> _Task description_
Write out the items word for word, beginning with the line that contains "Screen dimensions: 924x1289" and continuing through the last of the items, and leave the pictures out.

> _Source records_
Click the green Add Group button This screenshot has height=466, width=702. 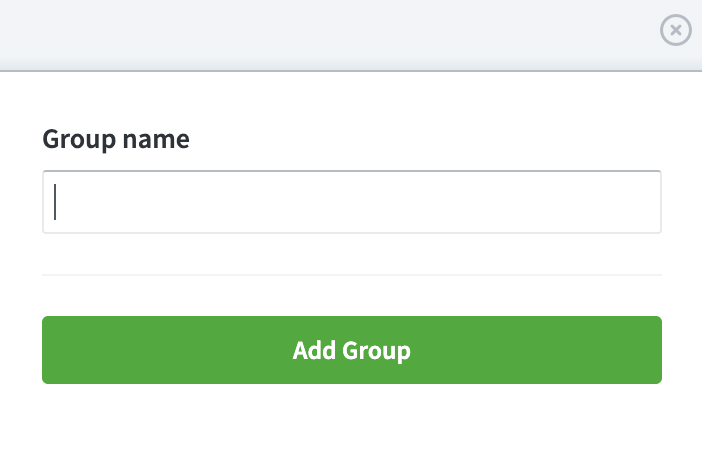[352, 350]
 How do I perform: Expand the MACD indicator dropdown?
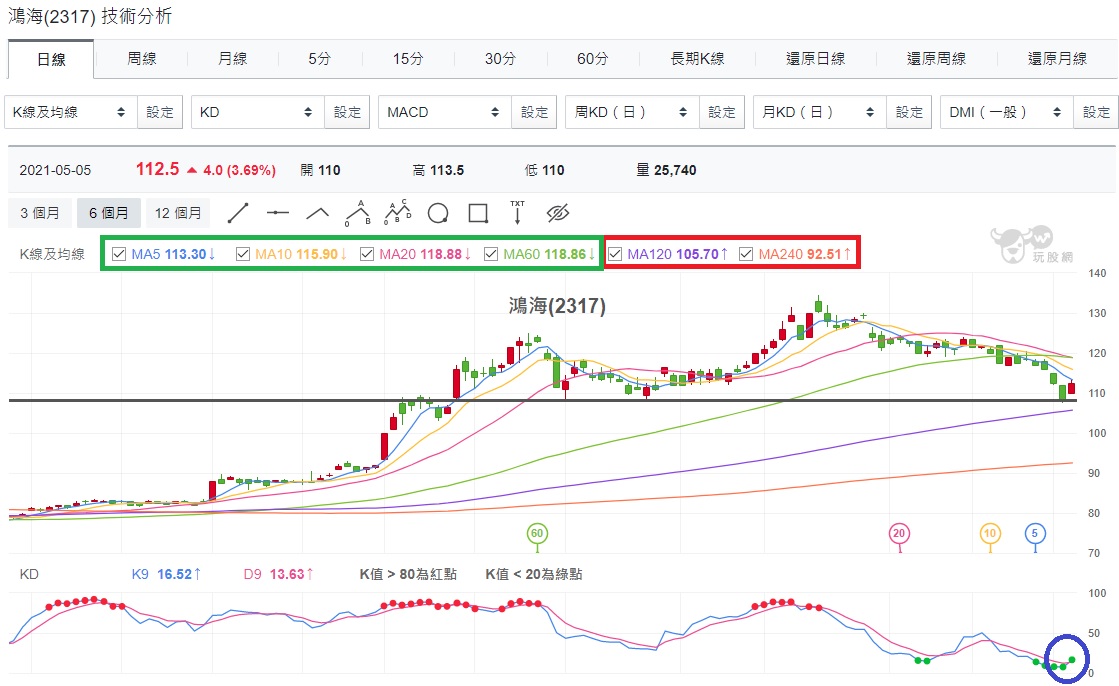pyautogui.click(x=444, y=112)
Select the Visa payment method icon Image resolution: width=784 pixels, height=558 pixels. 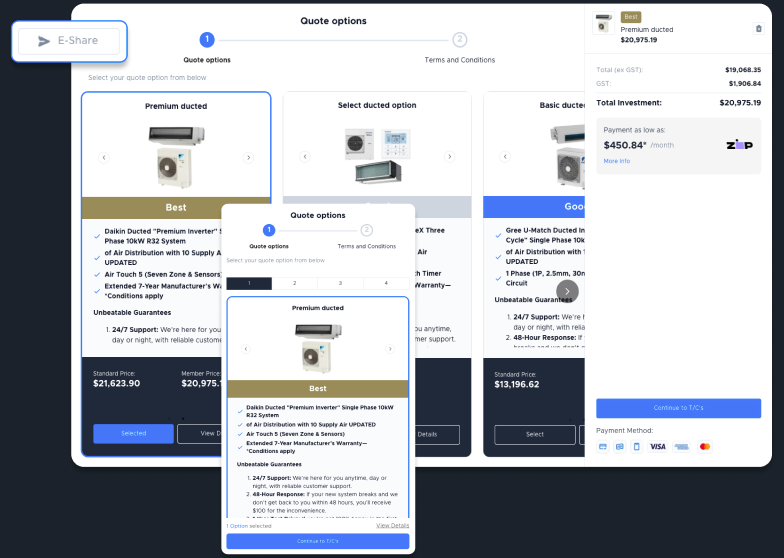(657, 446)
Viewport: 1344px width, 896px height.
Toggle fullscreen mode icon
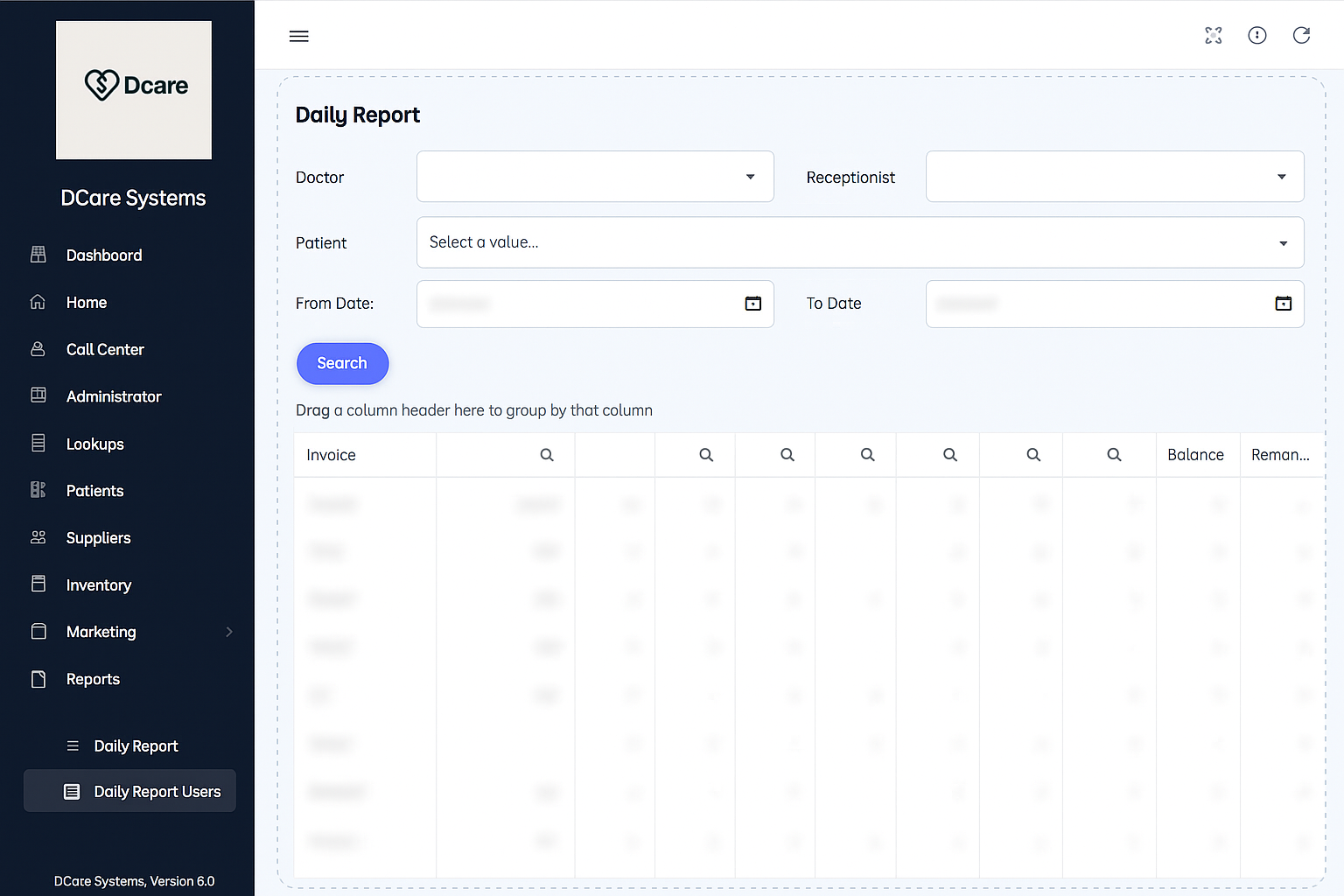1214,35
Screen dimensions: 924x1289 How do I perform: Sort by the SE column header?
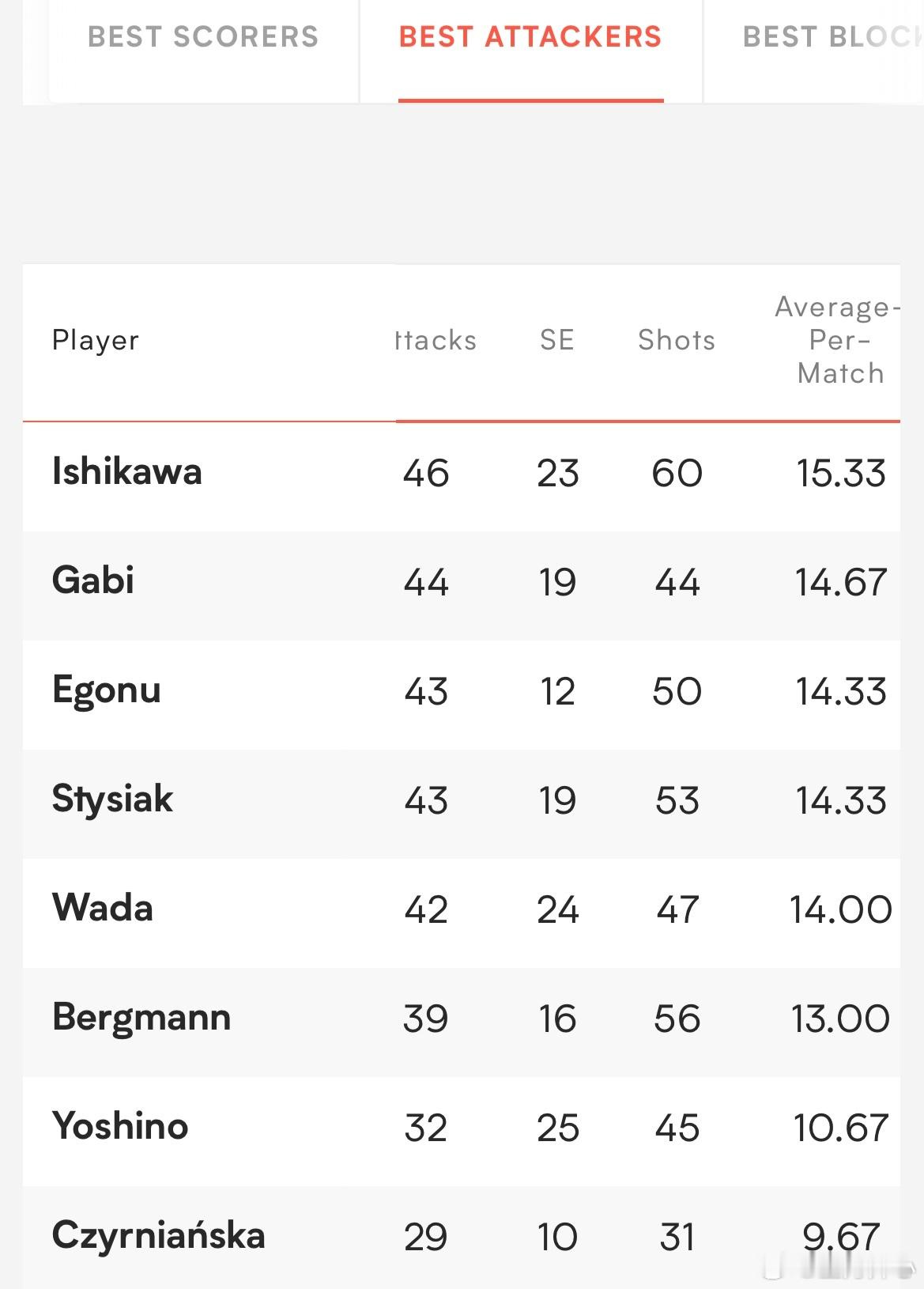(557, 340)
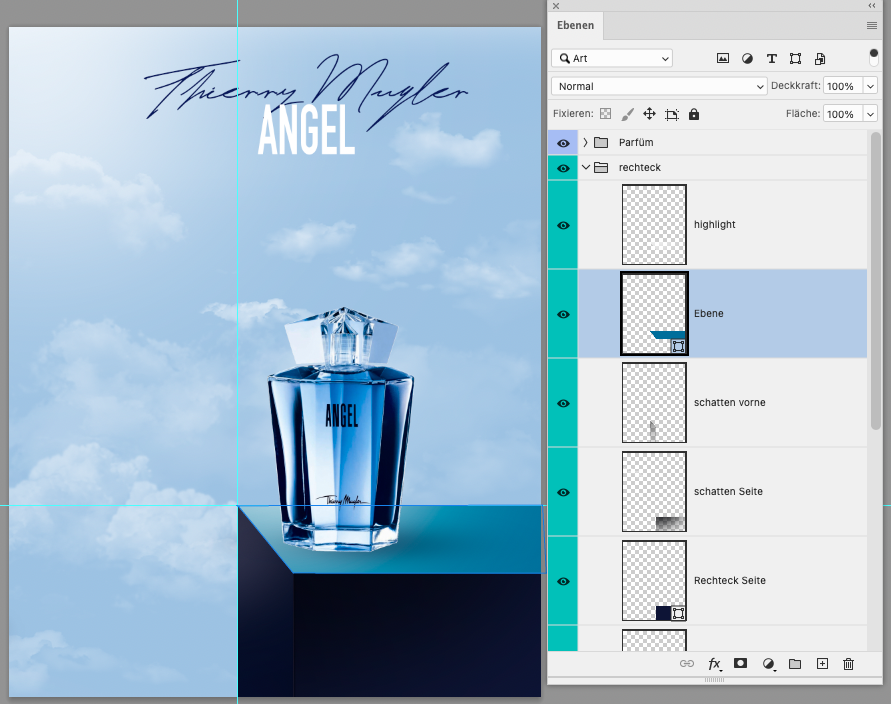Add a layer style via fx icon

pyautogui.click(x=714, y=663)
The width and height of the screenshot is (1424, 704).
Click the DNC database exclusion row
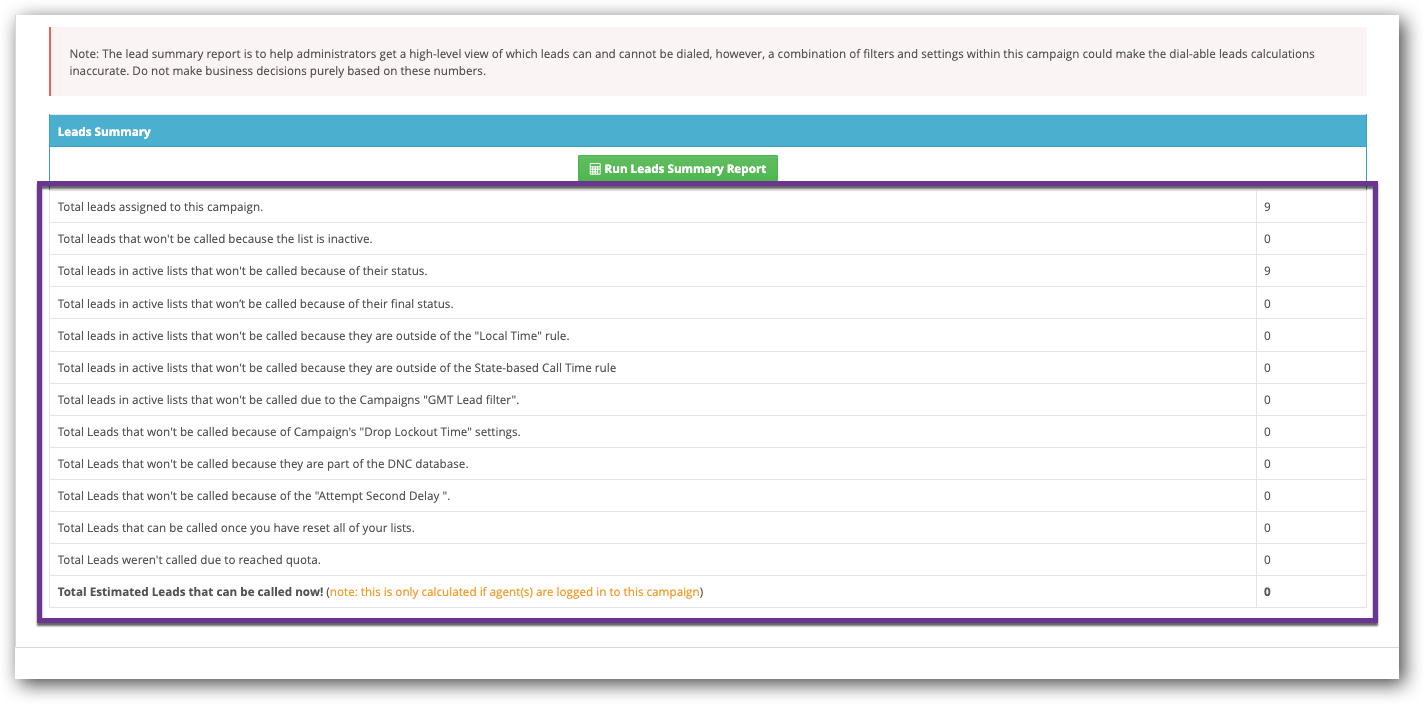[x=400, y=463]
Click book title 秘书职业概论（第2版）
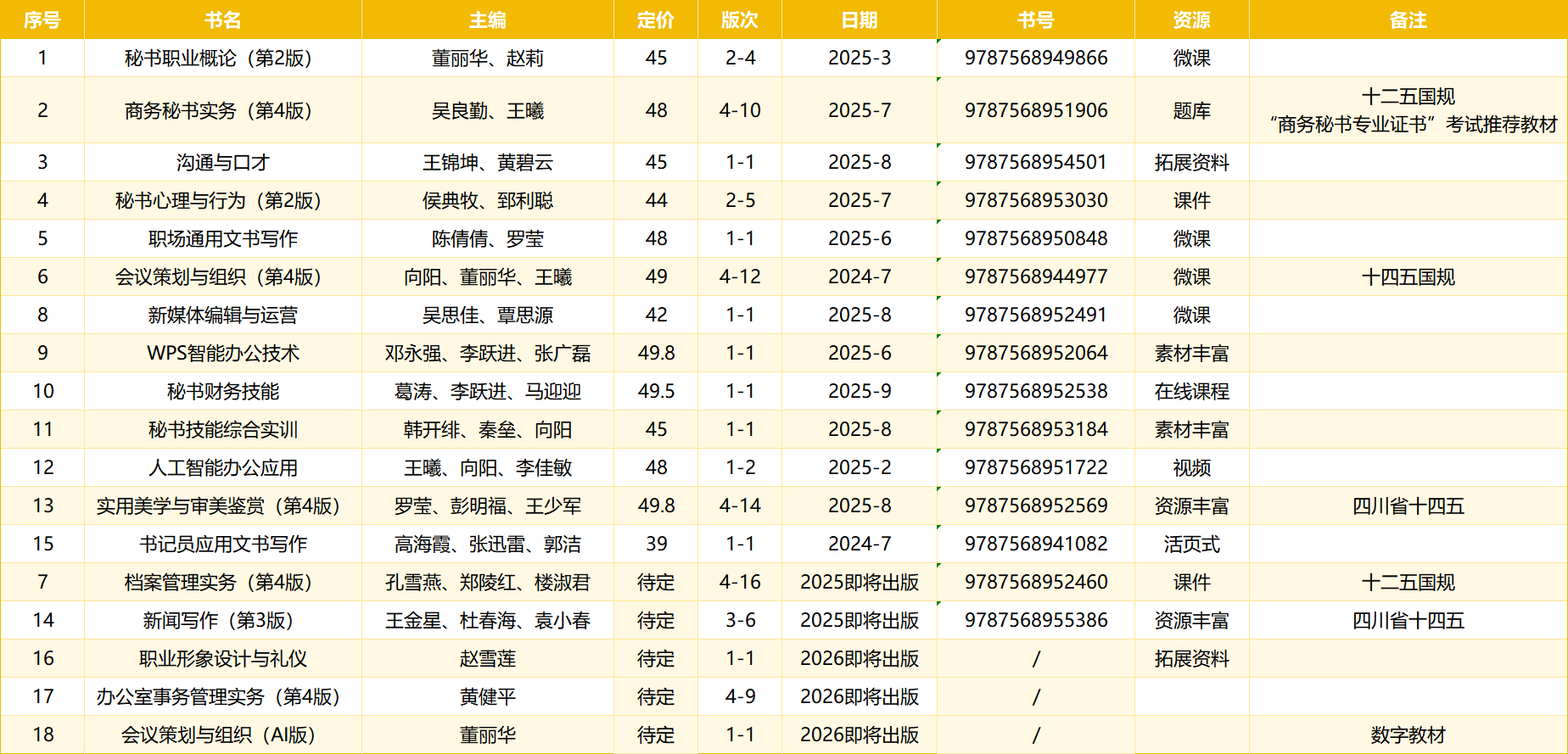 222,59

> _Response_
Screen dimensions: 924x1289 How do I perform: Sort by the SE column header?
(557, 340)
Add a layer style via fx icon

pyautogui.click(x=714, y=663)
The width and height of the screenshot is (1424, 704).
Click the DNC database exclusion row
[x=400, y=463]
Click book title 秘书职业概论（第2版）
 222,59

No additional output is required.